* EXERCISE REQUIREMENTS
[1] Could you print the passage of the Asiatic jasmine text starting at "Asiatic jasmine or" and ending at "planting Asiatic jasmine."?
[2] What is the Spanish translation of this sentence from the Asiatic jasmine text: "Stem cuttings are used to propagate the plants."?
____ DOCUMENT PASSAGE
Asiatic jasmine or Trachelospermum asiaticum is almost maintenance-free. It belongs to the group of rolling groundcovers. It grows like a multi-stem vine, about 1 foot tall. Its small, glossy green leaves can withstand hard freezes. These plants cannot replace turf grass; as they form a woody growth of 1 foot height. They are not at all ideal for walking on, like turf grass. But they are good for landscaping. Though these are classified as flowering plants, they do not produce noticeable flowers. The flowers are white, pleasant smelling but insignificant. Here follows the required information regarding planting Asiatic jasmine.
Asiatic jasmine should be planted in areas of low traffic. It should not be planted in children's playing areas or lawns for sports activities. It is one of the best ground cover plants. Stem cuttings are used to propagate the plants. It's not possible to produce plants with the help of seeds. This plant is cold-tolerant, drought tolerant, shade-tolerant, it is tolerant to almost all situations. It doesn't demand any particular type of soil but its health may deteriorate if the soil pH is above 8.0. It has almost no pest or disease problems; so it rarely requires pesticides. You may sometimes notice leaf spots caused by Cercospora, but the damage caused is negligible. You don't have to worry about plant care at all. It requires a negligible amount of water and minimal fertilization inputs. In case of drought or no rainfall, watering the plants once in a month is quite sufficient. No weeds can thrive under the carpet of Asiatic jasmine. You might be surprised to know that it requires no irrigation with normal rainfall. These plants demand very little gardening skills.
________
____ EXERCISE DATA
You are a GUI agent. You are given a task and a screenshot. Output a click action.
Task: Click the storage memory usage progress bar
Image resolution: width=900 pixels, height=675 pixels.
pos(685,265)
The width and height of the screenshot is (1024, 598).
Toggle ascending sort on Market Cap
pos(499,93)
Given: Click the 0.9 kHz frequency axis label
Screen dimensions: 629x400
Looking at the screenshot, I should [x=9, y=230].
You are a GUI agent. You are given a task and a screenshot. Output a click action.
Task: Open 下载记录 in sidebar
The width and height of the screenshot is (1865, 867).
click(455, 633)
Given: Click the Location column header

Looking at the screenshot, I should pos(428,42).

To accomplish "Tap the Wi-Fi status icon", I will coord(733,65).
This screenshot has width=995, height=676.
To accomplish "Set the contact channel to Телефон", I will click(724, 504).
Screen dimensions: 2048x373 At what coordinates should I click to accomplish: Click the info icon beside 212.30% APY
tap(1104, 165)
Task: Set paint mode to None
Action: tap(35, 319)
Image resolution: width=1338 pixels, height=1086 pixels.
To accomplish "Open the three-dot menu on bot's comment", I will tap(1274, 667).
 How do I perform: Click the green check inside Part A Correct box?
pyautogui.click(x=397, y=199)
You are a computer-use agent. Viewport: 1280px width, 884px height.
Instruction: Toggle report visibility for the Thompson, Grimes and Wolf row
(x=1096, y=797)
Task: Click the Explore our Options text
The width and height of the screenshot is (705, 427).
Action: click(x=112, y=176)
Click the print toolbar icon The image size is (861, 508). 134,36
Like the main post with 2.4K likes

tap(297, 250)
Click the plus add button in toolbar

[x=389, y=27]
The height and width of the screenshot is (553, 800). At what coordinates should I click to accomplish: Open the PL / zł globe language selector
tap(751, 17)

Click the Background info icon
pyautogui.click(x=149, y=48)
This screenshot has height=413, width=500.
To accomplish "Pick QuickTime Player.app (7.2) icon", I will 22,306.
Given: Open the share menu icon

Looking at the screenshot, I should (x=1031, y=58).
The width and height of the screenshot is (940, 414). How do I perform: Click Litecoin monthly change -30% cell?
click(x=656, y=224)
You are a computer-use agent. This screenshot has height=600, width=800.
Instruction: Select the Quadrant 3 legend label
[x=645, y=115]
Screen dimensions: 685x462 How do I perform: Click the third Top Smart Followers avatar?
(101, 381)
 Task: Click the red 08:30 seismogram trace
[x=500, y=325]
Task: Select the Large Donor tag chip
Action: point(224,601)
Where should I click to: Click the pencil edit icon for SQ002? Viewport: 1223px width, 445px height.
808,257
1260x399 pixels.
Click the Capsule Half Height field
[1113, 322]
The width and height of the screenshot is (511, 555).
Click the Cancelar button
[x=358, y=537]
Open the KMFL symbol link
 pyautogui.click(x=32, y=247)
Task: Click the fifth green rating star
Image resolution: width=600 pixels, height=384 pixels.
________
* RESPONSES
[1]
Asiatic jasmine or Trachelospermum asiaticum is almost maintenance-free. It belongs to the group of rolling groundcovers. It grows like a multi-stem vine, about 1 foot tall. Its small, glossy green leaves can withstand hard freezes. These plants cannot replace turf grass; as they form a woody growth of 1 foot height. They are not at all ideal for walking on, like turf grass. But they are good for landscaping. Though these are classified as flowering plants, they do not produce noticeable flowers. The flowers are white, pleasant smelling but insignificant. Here follows the required information regarding planting Asiatic jasmine.

[2] Se utilizan esquejes de tallo para propagar las plantas.